Items from a data source:
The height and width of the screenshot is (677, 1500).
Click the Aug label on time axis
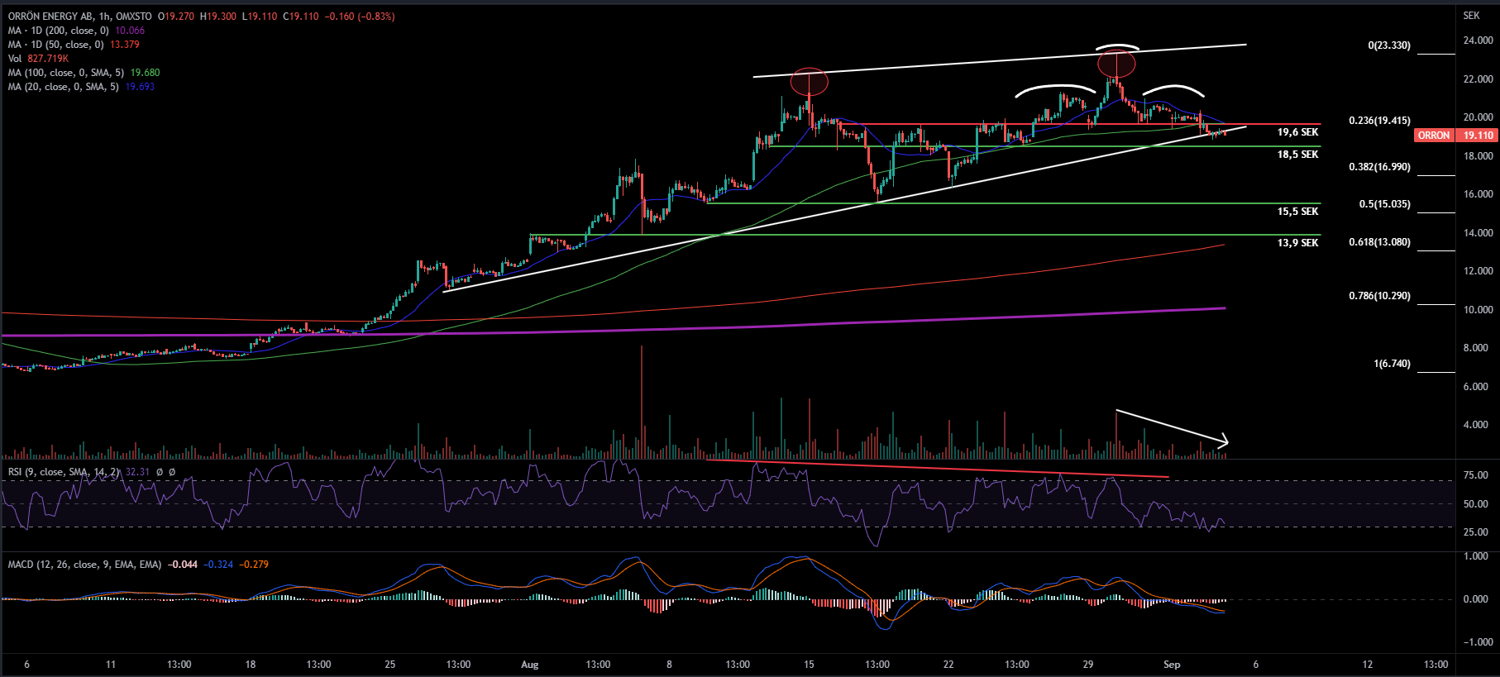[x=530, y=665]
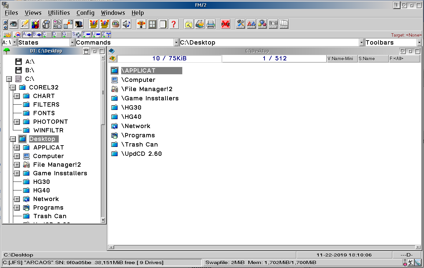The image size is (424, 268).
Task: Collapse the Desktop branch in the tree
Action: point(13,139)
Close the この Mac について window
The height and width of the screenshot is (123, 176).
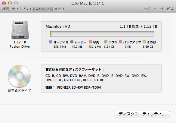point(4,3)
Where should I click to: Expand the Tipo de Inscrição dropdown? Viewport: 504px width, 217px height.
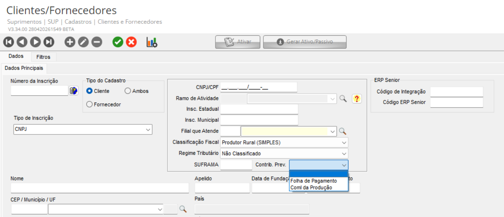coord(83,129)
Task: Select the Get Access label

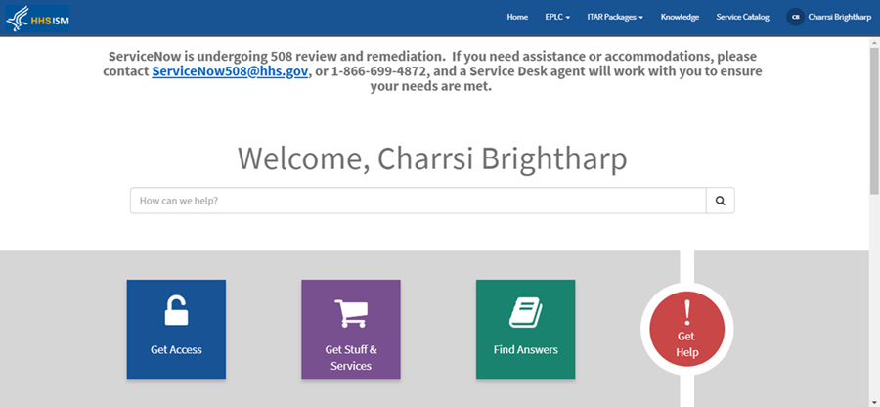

▶ _Work to complete_: Only the lines from the one containing "The height and width of the screenshot is (123, 176)." through the last line of the entries above, both included, belong in the answer, written out exactly; pictures do not.

▶ _Result below_:
The height and width of the screenshot is (123, 176).
point(4,3)
Where should I click to: Expand the Tipo de Inscrição dropdown? Viewport: 504px width, 217px height.
coord(83,129)
Task: Select the Get Access label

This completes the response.